::: The input :::
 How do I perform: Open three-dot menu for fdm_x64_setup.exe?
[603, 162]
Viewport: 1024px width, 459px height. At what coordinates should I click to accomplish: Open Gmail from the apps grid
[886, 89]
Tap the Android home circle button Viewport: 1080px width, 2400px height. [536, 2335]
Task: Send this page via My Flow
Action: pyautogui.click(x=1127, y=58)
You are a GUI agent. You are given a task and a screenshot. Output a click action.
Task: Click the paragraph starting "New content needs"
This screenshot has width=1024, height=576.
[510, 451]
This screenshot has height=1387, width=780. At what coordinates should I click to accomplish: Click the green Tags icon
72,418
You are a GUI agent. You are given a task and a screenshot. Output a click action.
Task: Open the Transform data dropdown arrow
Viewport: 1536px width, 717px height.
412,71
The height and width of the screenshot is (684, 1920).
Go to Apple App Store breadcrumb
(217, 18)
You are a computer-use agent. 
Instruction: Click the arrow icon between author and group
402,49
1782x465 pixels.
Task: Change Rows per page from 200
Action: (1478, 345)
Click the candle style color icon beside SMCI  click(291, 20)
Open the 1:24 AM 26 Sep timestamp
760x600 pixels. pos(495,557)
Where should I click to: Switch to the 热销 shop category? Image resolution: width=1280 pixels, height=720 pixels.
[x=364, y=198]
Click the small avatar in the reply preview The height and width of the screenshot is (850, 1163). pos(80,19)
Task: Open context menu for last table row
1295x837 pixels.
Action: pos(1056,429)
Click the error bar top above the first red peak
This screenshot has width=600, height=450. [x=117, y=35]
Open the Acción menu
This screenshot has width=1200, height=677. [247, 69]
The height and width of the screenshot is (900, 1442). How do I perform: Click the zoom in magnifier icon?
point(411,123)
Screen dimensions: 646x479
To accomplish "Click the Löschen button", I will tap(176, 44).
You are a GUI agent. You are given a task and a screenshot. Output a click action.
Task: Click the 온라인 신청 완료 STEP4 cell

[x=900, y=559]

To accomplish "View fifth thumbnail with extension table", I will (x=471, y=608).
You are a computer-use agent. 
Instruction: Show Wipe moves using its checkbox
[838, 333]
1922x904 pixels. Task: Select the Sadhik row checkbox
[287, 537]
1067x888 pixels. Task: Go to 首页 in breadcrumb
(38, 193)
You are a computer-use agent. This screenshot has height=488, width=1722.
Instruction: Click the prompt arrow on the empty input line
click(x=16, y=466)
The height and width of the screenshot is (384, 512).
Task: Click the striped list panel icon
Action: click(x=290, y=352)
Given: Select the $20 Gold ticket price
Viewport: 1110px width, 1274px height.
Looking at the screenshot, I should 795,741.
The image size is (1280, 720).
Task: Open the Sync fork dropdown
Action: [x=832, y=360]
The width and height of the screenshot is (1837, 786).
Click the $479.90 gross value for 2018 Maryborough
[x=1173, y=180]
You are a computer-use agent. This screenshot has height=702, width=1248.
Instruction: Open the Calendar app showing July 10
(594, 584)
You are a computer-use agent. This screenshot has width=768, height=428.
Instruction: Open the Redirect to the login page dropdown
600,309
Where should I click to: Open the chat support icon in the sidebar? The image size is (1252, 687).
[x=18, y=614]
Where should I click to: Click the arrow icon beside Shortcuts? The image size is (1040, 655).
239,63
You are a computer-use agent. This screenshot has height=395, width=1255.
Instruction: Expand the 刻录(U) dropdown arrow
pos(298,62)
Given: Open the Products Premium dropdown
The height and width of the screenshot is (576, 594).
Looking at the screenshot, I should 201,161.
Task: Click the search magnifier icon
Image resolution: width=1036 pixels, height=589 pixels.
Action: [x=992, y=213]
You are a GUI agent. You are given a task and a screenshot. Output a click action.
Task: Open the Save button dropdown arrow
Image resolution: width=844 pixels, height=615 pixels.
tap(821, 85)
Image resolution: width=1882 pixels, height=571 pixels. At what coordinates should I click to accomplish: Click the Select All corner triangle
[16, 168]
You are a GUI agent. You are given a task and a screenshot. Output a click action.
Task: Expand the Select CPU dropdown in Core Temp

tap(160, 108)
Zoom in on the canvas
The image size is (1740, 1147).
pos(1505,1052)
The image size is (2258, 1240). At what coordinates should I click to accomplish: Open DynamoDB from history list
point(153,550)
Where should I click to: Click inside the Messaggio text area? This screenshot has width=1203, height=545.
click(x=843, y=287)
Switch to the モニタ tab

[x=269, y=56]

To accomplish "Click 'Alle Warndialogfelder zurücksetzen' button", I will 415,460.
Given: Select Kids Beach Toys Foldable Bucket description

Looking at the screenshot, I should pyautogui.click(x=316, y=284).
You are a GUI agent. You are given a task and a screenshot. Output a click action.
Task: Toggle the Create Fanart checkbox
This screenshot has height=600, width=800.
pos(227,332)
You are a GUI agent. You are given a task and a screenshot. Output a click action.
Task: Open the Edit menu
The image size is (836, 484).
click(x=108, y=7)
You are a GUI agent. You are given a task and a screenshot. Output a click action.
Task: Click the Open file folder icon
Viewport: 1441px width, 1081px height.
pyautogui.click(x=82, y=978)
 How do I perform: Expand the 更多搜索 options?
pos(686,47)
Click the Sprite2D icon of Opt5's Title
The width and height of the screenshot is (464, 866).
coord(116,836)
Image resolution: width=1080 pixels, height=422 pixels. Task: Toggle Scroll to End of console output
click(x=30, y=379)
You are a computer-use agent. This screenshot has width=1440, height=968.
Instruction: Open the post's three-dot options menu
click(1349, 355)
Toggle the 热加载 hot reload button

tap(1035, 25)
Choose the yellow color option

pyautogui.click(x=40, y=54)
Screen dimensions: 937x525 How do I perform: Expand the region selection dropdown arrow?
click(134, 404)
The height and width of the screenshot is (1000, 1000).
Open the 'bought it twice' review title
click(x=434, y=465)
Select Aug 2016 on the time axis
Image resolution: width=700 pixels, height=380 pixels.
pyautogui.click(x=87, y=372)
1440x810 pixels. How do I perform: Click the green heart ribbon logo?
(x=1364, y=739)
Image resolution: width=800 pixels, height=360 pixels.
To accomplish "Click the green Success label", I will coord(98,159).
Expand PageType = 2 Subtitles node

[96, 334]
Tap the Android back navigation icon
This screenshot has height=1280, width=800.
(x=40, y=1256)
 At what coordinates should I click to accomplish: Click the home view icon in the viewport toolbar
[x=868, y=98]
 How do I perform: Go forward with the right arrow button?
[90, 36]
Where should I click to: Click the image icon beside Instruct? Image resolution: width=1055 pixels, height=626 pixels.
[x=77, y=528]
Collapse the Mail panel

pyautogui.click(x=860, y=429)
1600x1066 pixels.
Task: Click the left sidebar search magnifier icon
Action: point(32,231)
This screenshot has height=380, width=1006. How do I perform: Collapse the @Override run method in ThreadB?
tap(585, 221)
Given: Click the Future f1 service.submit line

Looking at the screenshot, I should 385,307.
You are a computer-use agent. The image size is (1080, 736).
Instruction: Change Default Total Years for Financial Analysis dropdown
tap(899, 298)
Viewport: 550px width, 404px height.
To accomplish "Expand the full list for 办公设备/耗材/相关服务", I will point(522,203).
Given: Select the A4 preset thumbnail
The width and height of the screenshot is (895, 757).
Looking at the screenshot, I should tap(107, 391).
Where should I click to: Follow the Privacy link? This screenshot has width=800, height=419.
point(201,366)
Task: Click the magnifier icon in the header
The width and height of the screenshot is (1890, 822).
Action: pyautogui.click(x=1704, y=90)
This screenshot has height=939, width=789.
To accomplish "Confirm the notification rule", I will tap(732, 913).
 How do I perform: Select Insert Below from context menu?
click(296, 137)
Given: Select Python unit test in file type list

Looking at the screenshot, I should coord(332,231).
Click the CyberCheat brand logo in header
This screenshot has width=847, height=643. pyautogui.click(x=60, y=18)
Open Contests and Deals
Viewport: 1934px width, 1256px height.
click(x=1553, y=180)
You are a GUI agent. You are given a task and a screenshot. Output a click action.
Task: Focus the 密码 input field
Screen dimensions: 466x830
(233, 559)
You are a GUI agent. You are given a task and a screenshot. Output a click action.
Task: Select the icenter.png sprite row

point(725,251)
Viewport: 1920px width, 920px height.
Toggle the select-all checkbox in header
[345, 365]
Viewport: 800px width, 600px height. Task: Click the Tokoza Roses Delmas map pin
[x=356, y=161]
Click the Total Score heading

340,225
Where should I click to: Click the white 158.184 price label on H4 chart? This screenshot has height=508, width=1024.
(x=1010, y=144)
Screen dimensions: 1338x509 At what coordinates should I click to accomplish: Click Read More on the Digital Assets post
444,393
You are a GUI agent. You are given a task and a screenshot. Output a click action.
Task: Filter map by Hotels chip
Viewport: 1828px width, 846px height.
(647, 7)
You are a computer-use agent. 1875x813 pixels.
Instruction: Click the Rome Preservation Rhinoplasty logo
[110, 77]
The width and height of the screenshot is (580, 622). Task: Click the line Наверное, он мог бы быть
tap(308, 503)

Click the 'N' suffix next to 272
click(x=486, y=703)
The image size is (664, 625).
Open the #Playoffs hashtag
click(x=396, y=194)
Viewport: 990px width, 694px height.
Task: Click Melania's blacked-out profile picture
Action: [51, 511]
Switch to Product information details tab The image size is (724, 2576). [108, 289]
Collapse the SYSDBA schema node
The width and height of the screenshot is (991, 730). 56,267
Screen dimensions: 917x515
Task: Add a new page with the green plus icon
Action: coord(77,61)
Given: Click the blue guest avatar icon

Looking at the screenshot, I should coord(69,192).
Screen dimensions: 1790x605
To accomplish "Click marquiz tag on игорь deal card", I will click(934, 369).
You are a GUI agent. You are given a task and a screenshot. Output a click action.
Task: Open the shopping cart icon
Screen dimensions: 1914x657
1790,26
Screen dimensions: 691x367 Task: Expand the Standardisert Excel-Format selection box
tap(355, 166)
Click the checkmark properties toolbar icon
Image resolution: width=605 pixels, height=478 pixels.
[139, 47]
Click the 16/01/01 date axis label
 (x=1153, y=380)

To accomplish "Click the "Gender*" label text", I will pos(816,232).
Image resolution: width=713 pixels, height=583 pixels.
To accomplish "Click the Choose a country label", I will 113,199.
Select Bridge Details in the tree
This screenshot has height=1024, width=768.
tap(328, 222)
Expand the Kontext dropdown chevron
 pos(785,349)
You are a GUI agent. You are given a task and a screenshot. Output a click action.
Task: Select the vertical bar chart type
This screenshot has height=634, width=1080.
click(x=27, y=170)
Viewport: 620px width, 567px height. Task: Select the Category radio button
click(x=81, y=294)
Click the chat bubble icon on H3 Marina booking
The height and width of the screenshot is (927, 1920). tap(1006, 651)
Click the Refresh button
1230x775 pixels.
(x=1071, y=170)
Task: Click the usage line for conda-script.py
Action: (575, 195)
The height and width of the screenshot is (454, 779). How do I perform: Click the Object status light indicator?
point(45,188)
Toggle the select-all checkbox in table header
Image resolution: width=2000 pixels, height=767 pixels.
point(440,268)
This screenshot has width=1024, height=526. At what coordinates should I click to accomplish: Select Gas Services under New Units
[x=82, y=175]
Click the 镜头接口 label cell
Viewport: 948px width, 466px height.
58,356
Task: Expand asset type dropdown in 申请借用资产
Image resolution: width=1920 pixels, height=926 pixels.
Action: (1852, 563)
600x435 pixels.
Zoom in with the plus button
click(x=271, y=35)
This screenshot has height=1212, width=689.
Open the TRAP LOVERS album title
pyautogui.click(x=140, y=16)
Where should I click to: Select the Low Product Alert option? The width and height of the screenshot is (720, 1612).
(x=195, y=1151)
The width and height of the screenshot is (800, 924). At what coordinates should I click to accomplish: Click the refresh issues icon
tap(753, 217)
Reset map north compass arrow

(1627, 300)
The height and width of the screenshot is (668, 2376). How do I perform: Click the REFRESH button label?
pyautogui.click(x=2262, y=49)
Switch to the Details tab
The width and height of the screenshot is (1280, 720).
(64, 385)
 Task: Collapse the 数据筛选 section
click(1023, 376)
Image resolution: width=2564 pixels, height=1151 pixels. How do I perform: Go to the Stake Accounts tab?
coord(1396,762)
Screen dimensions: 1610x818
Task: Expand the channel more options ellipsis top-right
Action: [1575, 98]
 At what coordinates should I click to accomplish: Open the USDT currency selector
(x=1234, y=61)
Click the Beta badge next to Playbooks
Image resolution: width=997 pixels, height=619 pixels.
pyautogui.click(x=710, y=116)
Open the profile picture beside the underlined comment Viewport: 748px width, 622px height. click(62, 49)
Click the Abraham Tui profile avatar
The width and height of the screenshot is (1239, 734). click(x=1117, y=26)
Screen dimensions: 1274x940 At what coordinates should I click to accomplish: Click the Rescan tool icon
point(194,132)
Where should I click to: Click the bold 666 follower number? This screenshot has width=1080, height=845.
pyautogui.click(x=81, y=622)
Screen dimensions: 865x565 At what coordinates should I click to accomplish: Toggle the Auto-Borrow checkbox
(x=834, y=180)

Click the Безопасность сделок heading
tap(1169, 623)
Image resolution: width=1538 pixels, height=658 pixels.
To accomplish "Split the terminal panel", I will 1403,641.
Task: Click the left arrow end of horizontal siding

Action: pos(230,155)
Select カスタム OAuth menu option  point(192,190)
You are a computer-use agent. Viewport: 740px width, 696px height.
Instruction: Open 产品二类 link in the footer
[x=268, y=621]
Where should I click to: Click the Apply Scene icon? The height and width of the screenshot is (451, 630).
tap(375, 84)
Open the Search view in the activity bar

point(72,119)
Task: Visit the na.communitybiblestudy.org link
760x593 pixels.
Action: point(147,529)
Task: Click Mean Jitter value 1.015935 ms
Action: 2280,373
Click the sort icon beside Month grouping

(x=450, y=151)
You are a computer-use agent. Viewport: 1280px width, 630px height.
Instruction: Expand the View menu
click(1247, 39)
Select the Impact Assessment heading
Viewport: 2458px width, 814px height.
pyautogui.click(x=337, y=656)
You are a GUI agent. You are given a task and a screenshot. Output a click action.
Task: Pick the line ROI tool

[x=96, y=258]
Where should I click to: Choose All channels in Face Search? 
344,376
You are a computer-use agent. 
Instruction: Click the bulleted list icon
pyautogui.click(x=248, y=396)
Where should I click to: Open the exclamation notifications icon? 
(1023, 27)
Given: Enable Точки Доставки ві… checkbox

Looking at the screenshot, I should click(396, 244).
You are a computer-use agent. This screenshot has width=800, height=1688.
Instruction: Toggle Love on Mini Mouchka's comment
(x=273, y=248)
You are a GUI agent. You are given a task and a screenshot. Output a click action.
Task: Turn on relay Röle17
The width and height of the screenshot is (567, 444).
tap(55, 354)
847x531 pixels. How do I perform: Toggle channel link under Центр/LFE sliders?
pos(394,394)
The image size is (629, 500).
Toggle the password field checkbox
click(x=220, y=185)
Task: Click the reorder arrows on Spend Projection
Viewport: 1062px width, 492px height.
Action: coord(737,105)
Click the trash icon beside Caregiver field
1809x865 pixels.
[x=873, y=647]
:::
**Exercise requirements:** Please report every line in the entries above that holds the string "will".

**Written response:**
To accomplish "Click the Löschen button", I will tap(176, 44).
To accomplish "View fifth thumbnail with extension table", I will (x=471, y=608).
To accomplish "Click 'Alle Warndialogfelder zurücksetzen' button", I will 415,460.
To accomplish "Click the green Success label", I will coord(98,159).
To accomplish "Expand the full list for 办公设备/耗材/相关服务", I will point(522,203).
To accomplish "Confirm the notification rule", I will tap(732, 913).
To accomplish "Click marquiz tag on игорь deal card", I will click(934, 369).
To accomplish "Click the "Gender*" label text", I will pos(816,232).
To accomplish "Click the Choose a country label", I will 113,199.
To accomplish "Split the terminal panel", I will 1403,641.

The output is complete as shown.